(Data entries)
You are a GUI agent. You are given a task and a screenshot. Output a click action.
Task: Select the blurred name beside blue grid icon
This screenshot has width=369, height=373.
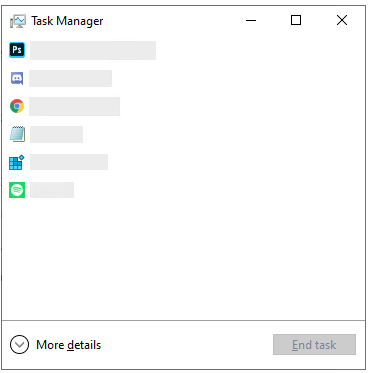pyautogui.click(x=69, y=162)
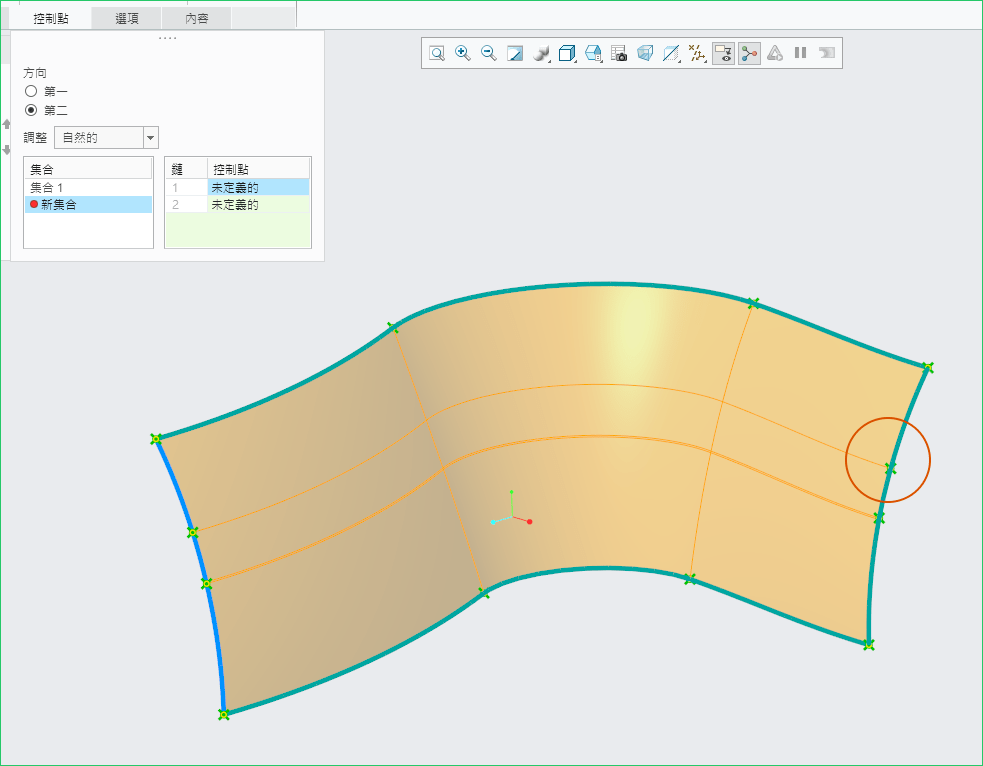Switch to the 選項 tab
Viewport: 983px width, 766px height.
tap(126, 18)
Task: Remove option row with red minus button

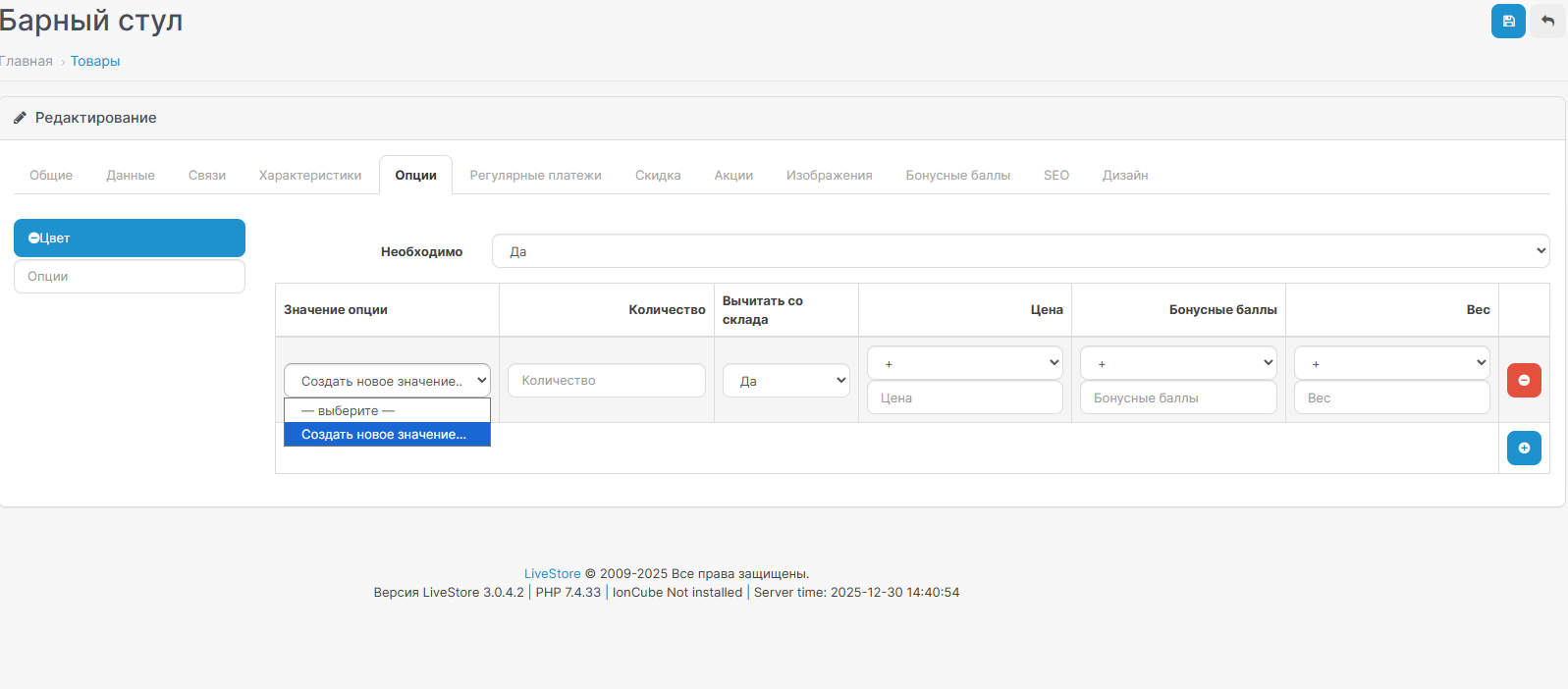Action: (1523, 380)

...

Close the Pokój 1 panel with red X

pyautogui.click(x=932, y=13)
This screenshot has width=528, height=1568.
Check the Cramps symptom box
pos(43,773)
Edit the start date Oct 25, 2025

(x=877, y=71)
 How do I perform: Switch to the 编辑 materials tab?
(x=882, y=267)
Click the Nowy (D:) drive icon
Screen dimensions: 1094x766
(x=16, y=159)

---

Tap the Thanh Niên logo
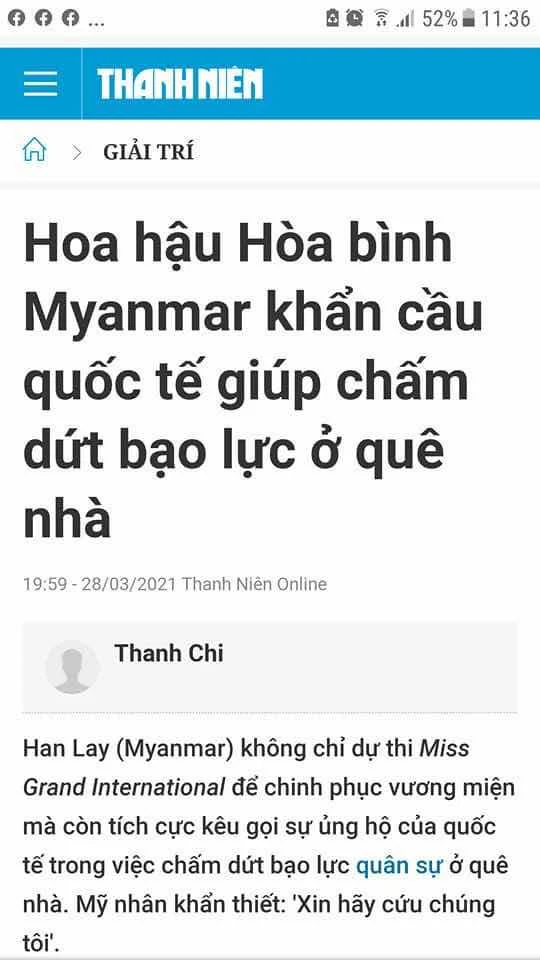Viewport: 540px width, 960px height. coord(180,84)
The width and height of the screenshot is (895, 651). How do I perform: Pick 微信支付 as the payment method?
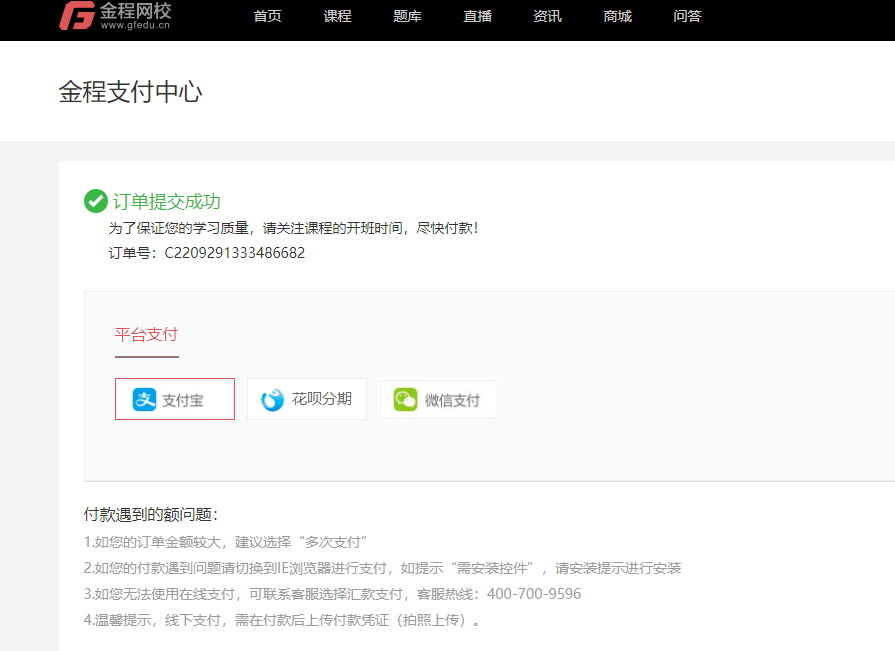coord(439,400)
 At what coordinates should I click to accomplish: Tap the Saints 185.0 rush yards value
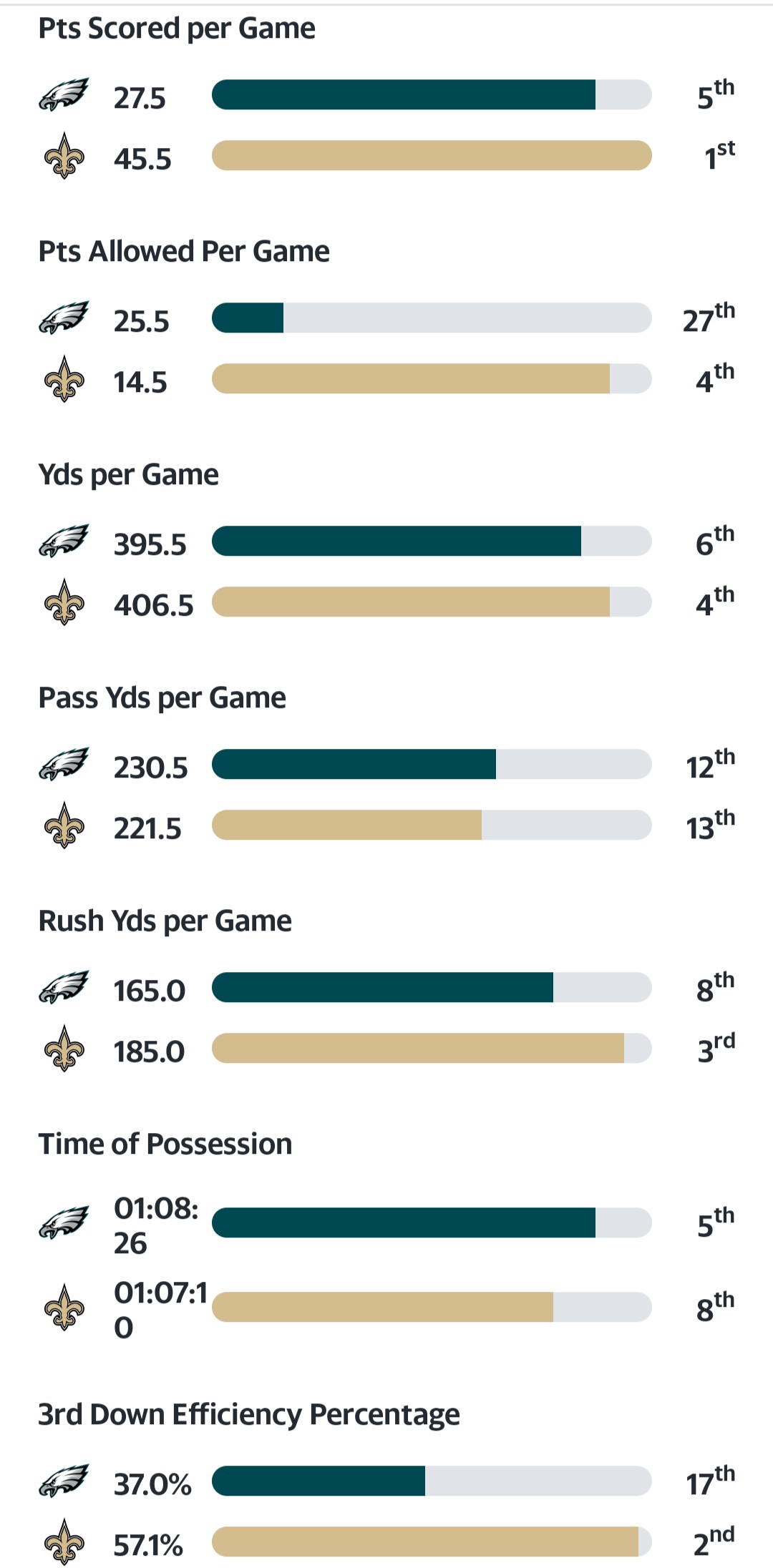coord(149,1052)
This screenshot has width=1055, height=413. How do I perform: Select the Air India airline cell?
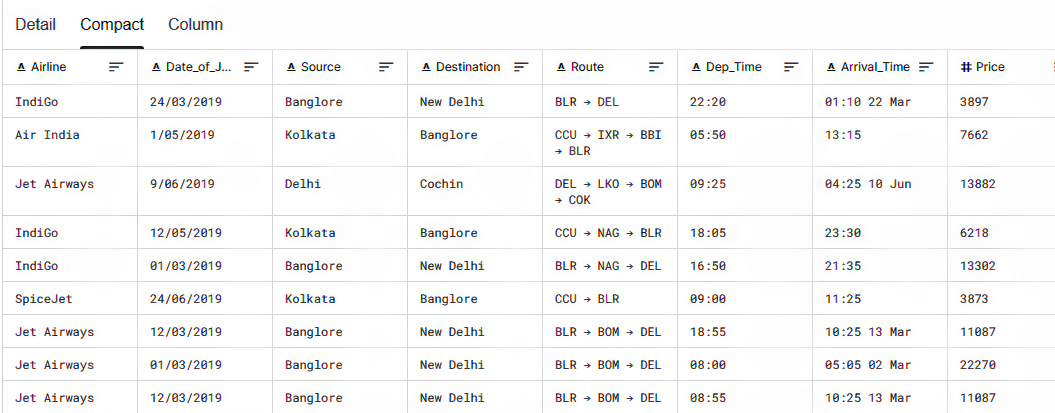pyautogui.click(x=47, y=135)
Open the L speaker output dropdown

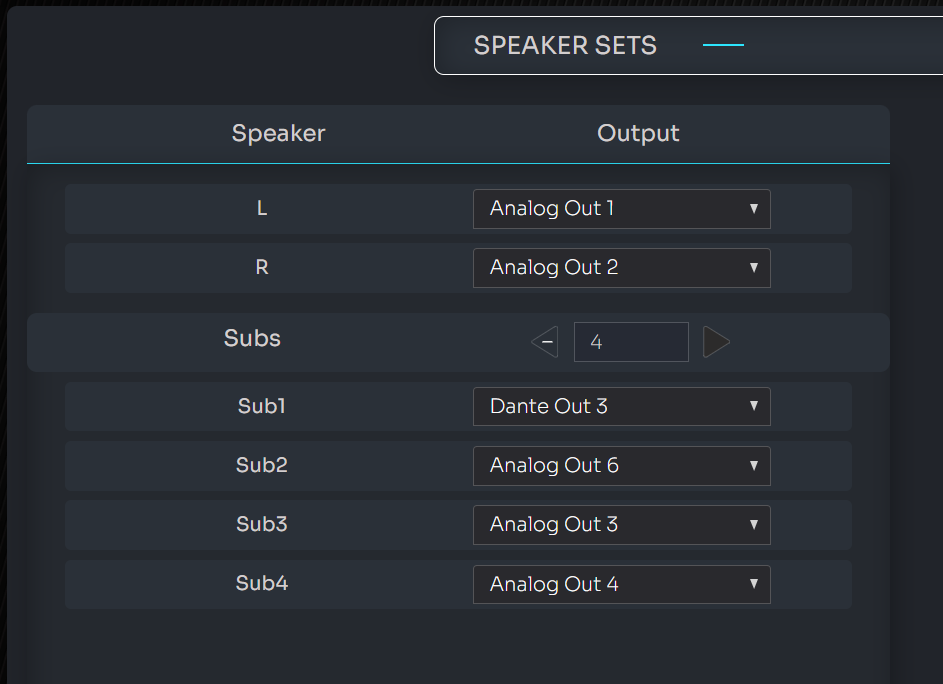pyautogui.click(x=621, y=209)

BRIEF - Among the entries above, the lines between the ones containing "You are a GUI" and "Task: Select the", inclusive, are to be transcribed exactly. No other line is to be given.

ANSWER SPACE -
You are a GUI agent. You are given a task and a screenshot. Output a click action.
Task: Select the blurred name beside blue grid icon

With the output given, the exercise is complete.